WHAT THIS TASK INVOLVES:
Rewrite everything from the row containing "Open the notifications icon in header" down to the row containing "click(987, 22)", replacing "Screen dimensions" with "Screen size" and keeping all else unchanged. Omit the pictures from your answer.

LISTED ENTRIES:

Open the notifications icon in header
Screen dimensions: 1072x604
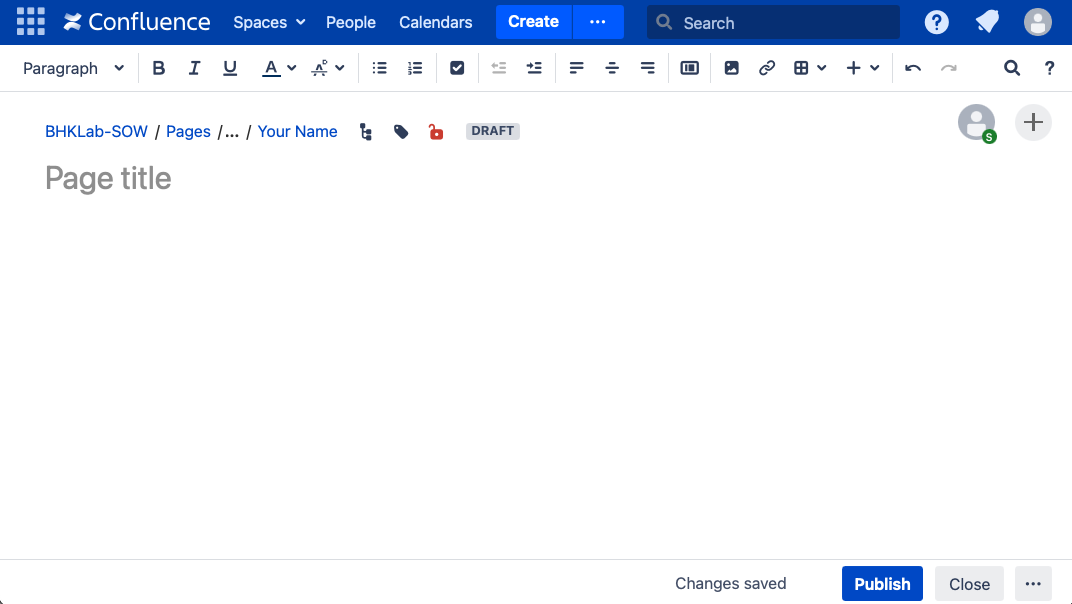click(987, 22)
==
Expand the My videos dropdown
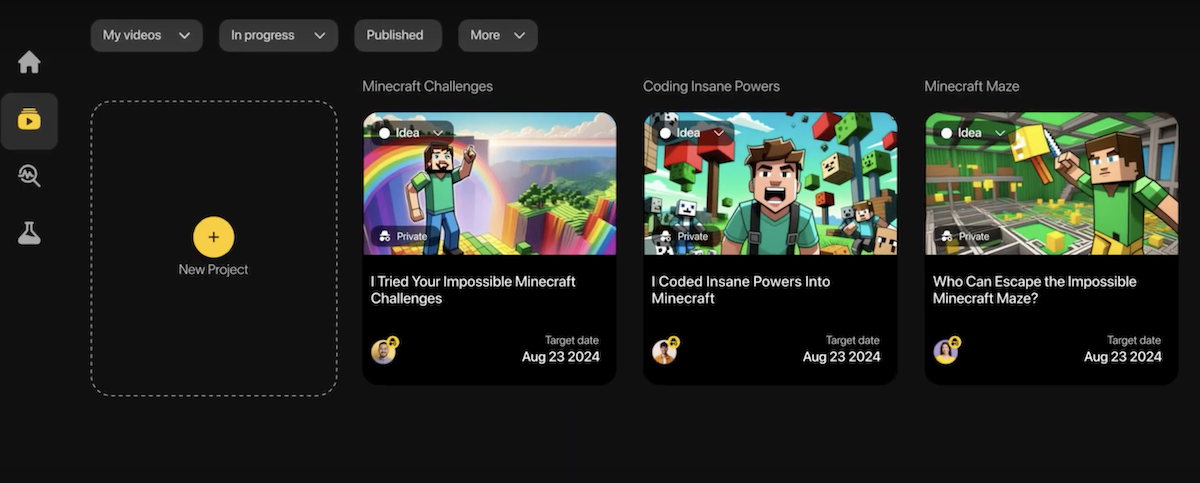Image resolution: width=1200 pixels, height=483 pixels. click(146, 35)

REPLY:
Open the notifications icon in header
Screen size: 1072x604
click(987, 22)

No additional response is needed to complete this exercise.